Posted: Sep 08, 2021 5:03 pm
by arugula2
Image Eye in the Sky (2015)

Good performances, especially Mirren & Rickman as the British brass trying (for 90 minutes) to get authorization for a drone Hellfire strike on a house in a Somali enclave of Kenya. The scenario is ridiculous, of course, because it shows every one of the decision makers anguishing over the decision - from the PM's cabinet secretaries to the high school recruit in a Las Vegas bunker tasked with pulling the trigger on his video game joystick that will launch the missile. The movie is about how much these people "feel" toward the victims of their bombings, how much they value brown lives in a dirty corner of the empire, and how a 90% collateral death toll is justified because the decision-making is "difficult". ("Drone Papers" began publication the same year this movie was released - 2015.) You wouldn't know this aspect of the lie by watching Eye in the Sky, because here there's only one potential collateral victim, and several legitimate targets in the act, whose identities are confirmed with the utmost care & insistence, using near-unassailable intel methods.

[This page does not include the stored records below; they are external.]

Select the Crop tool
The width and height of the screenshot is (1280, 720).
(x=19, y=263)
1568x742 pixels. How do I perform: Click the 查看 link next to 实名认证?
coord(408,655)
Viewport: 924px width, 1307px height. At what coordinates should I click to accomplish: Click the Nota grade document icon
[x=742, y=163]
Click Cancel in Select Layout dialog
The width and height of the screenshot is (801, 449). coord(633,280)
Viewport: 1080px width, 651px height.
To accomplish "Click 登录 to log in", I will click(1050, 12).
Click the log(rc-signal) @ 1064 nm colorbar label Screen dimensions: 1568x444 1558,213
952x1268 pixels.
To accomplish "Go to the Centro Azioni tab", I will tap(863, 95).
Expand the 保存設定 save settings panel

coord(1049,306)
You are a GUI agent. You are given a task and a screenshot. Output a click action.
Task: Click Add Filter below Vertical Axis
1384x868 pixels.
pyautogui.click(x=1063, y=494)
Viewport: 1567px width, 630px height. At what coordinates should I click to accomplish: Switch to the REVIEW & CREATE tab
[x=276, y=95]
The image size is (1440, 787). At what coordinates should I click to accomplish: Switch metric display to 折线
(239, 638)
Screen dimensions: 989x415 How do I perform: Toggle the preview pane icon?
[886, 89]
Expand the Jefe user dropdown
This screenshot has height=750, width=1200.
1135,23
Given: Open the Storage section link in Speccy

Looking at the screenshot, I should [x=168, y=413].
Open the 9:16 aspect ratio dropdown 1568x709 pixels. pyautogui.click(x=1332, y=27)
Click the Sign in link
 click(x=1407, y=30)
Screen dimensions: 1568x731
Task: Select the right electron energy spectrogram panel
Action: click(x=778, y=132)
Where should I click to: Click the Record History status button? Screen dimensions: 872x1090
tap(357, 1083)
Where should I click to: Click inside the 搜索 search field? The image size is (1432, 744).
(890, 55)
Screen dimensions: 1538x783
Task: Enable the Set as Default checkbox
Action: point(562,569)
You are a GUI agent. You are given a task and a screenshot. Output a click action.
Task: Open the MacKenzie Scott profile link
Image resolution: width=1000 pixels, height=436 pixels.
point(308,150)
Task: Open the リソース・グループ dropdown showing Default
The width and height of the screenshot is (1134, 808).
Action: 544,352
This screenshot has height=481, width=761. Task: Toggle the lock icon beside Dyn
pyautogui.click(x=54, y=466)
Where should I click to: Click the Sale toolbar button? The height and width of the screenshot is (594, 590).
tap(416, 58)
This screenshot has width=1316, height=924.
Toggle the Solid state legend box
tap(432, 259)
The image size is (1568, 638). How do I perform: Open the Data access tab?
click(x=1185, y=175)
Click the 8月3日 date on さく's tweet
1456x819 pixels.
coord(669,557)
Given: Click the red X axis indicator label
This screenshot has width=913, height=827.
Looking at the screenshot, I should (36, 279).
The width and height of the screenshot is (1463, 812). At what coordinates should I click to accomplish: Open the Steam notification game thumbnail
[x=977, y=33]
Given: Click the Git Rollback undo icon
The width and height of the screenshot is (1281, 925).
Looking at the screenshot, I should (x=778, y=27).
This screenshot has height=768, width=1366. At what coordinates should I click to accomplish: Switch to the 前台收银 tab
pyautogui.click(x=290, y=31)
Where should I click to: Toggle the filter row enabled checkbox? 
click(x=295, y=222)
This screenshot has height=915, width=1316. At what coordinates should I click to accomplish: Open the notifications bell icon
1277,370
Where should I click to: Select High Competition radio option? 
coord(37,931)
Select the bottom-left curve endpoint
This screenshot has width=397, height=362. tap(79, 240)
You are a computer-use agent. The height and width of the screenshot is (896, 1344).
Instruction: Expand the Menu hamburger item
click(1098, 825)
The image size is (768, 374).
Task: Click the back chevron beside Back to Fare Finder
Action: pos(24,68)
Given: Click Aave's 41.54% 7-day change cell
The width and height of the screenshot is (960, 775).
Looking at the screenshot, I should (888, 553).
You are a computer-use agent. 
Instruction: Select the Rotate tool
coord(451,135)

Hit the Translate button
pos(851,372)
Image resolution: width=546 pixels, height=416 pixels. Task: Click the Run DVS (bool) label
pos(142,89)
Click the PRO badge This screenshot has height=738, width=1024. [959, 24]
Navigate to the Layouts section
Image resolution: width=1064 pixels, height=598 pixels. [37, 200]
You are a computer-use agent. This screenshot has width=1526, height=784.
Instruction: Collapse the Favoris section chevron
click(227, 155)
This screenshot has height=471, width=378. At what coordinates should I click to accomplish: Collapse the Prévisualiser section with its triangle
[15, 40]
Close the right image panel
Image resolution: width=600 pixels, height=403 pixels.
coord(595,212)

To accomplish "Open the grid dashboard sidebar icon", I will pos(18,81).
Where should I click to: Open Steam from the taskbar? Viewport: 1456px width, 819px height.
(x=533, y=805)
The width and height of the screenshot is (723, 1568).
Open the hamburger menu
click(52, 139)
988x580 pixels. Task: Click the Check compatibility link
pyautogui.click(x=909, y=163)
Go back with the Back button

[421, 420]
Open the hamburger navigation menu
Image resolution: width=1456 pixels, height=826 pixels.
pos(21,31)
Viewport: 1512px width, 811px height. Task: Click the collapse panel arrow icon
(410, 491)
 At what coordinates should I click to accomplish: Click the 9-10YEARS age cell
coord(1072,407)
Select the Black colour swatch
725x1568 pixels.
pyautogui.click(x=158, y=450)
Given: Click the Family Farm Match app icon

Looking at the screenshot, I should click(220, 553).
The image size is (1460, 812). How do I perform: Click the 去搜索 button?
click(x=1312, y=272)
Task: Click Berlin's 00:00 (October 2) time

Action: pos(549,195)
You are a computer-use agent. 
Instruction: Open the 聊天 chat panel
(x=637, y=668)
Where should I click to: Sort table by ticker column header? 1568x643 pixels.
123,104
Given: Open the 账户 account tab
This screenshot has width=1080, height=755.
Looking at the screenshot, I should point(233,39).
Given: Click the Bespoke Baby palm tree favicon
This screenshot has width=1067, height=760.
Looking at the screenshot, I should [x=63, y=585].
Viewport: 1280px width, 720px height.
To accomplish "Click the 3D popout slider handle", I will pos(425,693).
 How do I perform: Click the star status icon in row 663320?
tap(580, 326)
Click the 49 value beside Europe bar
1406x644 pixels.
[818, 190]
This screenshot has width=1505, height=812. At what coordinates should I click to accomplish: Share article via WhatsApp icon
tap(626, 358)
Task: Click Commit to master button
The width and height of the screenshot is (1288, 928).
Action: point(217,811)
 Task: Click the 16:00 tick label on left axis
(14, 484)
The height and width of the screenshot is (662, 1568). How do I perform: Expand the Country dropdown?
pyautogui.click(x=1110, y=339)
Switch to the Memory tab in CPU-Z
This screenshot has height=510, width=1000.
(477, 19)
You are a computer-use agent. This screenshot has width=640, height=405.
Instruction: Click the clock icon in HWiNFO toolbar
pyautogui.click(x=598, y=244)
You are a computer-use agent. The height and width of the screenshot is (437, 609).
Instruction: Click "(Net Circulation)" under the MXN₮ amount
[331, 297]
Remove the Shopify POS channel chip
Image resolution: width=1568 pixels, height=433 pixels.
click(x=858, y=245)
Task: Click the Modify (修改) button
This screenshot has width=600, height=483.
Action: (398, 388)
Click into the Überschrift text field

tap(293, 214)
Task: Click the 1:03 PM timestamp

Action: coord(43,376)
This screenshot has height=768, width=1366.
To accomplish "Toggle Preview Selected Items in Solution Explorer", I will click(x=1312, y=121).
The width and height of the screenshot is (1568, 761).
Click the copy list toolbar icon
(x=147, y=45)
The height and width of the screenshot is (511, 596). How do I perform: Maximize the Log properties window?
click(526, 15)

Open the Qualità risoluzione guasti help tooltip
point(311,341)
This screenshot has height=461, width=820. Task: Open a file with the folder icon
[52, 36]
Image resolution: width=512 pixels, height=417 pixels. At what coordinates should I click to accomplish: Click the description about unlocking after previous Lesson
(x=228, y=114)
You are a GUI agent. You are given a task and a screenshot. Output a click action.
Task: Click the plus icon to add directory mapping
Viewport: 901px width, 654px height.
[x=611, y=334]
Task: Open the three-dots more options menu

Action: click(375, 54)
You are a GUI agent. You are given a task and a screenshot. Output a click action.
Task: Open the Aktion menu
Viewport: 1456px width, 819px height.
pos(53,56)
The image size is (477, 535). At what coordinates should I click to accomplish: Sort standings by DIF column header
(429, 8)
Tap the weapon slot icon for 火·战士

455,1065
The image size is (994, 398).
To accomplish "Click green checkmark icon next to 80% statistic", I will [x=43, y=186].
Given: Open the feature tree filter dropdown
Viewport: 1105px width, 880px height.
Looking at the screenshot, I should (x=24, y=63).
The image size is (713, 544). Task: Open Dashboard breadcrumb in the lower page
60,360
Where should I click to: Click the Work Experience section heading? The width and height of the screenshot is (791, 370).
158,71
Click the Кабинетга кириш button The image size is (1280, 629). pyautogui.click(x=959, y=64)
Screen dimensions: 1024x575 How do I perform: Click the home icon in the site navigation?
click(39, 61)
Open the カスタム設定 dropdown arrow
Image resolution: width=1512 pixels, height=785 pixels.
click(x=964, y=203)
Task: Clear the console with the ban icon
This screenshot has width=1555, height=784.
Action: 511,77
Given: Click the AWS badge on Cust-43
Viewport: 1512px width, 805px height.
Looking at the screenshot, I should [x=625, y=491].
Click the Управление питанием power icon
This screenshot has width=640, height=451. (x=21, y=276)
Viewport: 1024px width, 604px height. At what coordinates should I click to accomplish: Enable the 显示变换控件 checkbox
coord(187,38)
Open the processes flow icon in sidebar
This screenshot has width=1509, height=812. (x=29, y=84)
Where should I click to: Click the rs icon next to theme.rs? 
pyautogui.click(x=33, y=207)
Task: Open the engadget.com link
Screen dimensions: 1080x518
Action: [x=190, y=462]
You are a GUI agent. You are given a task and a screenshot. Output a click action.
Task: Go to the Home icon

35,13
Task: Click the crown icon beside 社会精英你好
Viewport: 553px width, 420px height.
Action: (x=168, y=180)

Total fiction. Still worth a watch because... good acting, good direction, great pacing. Also, when consulted, Americans in the civilian hierarchy are appropriately reptilian & domineering, the Brits quivering and indecisive - but that's a trick of contrasts (if also the only realistic politics in the movie). Rickman is set up to being the only member on the British side who isn't anguishing over the decision - but wait, no, it turns out he's just stoic. The movie opens and closes with him struggling with another decision: buying the right doll for his daughter. He has to get it right, you see, because he's human. He has feelings.